WHAT IS REQUIRED
A single number is the answer: the count of lines below that contain "with".

RECORD SET
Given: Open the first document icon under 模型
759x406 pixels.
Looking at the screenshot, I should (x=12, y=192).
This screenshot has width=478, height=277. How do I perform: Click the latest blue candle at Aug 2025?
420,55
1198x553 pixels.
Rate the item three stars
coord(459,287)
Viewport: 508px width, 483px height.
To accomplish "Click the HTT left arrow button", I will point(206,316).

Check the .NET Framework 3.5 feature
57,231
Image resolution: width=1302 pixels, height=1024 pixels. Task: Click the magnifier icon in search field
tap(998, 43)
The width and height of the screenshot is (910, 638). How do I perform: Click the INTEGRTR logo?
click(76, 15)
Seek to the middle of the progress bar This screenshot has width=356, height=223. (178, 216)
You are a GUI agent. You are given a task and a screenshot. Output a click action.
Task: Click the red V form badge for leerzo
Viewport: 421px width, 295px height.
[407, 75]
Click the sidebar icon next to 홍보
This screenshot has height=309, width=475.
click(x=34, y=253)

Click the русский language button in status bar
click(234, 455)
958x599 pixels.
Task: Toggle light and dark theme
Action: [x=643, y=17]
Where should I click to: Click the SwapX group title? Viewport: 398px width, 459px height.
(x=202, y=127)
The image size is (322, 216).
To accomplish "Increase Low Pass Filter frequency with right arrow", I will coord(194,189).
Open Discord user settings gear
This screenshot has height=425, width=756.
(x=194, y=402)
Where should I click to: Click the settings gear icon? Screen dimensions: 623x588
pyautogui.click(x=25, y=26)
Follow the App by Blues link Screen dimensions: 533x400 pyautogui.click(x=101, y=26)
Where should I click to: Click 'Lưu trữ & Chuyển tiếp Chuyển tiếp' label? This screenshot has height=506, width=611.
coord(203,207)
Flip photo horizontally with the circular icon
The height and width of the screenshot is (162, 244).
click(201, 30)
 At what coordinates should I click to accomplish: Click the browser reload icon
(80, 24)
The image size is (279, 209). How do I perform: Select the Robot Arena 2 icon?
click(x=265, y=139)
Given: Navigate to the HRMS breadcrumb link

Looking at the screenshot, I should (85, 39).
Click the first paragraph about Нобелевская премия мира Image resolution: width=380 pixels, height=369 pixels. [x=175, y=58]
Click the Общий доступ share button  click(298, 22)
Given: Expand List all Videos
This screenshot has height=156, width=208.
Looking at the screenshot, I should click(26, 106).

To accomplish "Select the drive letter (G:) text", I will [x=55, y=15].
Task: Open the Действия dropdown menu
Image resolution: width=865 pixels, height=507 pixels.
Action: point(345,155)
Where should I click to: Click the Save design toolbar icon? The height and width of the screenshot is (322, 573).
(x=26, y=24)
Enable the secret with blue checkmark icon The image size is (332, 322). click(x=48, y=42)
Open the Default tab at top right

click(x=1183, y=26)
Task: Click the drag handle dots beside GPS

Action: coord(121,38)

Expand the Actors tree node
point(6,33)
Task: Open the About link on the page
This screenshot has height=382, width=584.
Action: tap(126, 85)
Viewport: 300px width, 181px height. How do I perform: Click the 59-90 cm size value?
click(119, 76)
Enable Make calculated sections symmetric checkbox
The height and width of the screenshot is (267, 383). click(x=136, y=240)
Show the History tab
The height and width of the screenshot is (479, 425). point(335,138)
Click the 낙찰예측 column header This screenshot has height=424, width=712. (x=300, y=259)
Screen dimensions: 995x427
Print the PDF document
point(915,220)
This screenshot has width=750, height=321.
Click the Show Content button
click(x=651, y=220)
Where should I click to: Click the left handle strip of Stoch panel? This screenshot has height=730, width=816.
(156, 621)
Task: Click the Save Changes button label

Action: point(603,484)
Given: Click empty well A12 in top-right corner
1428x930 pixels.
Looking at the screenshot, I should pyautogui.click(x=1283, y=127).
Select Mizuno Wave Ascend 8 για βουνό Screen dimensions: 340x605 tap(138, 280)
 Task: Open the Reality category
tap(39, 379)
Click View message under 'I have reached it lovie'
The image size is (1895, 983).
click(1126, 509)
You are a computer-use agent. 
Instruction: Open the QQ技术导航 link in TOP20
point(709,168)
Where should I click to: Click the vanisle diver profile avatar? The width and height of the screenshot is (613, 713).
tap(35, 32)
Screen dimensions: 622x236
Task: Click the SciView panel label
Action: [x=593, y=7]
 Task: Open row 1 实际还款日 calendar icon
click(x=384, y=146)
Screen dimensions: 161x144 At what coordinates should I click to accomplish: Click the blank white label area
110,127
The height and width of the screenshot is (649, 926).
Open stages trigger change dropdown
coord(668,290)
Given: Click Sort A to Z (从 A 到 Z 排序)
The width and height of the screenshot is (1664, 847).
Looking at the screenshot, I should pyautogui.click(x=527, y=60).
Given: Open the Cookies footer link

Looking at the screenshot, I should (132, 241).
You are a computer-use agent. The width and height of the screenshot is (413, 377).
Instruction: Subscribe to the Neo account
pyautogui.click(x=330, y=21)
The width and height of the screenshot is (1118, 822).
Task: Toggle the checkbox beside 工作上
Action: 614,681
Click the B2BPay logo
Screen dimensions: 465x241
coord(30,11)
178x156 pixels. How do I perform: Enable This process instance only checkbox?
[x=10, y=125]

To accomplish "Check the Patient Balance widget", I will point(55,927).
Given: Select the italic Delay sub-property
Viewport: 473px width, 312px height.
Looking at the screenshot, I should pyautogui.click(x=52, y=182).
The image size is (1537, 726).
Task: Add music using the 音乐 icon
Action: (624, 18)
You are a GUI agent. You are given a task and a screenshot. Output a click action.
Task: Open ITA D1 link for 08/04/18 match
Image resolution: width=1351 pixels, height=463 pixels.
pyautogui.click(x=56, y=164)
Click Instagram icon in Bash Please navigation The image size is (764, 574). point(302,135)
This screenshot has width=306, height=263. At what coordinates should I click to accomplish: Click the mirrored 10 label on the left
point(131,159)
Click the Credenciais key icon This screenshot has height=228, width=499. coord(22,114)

TASK SOLUTION
3